BEGIN Entries supplied

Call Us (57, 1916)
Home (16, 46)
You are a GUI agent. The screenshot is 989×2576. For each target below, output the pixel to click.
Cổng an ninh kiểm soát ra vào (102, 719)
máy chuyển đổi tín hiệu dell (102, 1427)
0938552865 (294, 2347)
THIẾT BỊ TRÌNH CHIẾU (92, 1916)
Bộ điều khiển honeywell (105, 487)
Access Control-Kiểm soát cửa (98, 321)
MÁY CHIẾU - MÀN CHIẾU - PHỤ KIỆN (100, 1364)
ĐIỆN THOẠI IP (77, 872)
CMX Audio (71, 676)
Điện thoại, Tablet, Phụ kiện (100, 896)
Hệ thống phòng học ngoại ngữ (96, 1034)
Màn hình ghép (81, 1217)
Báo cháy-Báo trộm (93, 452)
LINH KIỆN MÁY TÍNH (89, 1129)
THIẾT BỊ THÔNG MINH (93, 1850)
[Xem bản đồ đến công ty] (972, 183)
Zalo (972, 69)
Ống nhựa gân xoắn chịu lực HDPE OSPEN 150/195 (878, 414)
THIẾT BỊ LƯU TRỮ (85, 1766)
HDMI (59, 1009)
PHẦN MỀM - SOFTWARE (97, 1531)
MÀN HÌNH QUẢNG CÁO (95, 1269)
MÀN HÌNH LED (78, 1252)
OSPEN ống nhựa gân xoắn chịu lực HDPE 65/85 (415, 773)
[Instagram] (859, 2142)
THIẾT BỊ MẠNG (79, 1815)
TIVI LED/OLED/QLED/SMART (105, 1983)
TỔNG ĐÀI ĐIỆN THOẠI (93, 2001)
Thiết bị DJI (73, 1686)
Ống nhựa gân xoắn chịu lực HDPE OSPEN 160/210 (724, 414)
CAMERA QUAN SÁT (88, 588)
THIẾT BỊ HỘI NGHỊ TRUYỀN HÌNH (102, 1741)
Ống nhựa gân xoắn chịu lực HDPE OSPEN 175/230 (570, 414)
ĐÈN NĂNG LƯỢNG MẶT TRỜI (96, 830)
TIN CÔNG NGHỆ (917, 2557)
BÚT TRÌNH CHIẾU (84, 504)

END Entries supplied

__Work to be completed__.
The records need to be copied exactly, with no line left out.

__Solution for this problem__.
Call Us (57, 1916)
Home (16, 46)
You are a GUI agent. The screenshot is 989×2576. For each target below, output the pixel to click.
Cổng an ninh kiểm soát ra vào (102, 719)
máy chuyển đổi tín hiệu dell (102, 1427)
0938552865 (294, 2347)
THIẾT BỊ TRÌNH CHIẾU (92, 1916)
Bộ điều khiển honeywell (105, 487)
Access Control-Kiểm soát cửa (98, 321)
MÁY CHIẾU - MÀN CHIẾU - PHỤ KIỆN (100, 1364)
ĐIỆN THOẠI IP (77, 872)
CMX Audio (71, 676)
Điện thoại, Tablet, Phụ kiện (100, 896)
Hệ thống phòng học ngoại ngữ (96, 1034)
Màn hình ghép (81, 1217)
Báo cháy-Báo trộm (93, 452)
LINH KIỆN MÁY TÍNH (89, 1129)
THIẾT BỊ THÔNG MINH (93, 1850)
[Xem bản đồ đến công ty] (972, 183)
Zalo (972, 69)
Ống nhựa gân xoắn chịu lực HDPE OSPEN 150/195 (878, 414)
THIẾT BỊ LƯU TRỮ (85, 1766)
HDMI (59, 1009)
PHẦN MỀM - SOFTWARE (97, 1531)
MÀN HÌNH QUẢNG CÁO (95, 1269)
MÀN HÌNH LED (78, 1252)
OSPEN ống nhựa gân xoắn chịu lực HDPE 65/85 (415, 773)
[Instagram] (859, 2142)
THIẾT BỊ MẠNG (79, 1815)
TIVI LED/OLED/QLED/SMART (105, 1983)
TỔNG ĐÀI ĐIỆN THOẠI (93, 2001)
Thiết bị DJI (73, 1686)
Ống nhựa gân xoắn chịu lực HDPE OSPEN 160/210 (724, 414)
CAMERA QUAN SÁT (88, 588)
THIẾT BỊ HỘI NGHỊ TRUYỀN HÌNH (102, 1741)
Ống nhựa gân xoắn chịu lực HDPE OSPEN 175/230 (570, 414)
ĐÈN NĂNG LƯỢNG MẶT TRỜI (96, 830)
TIN CÔNG NGHỆ (917, 2557)
BÚT TRÌNH CHIẾU (84, 504)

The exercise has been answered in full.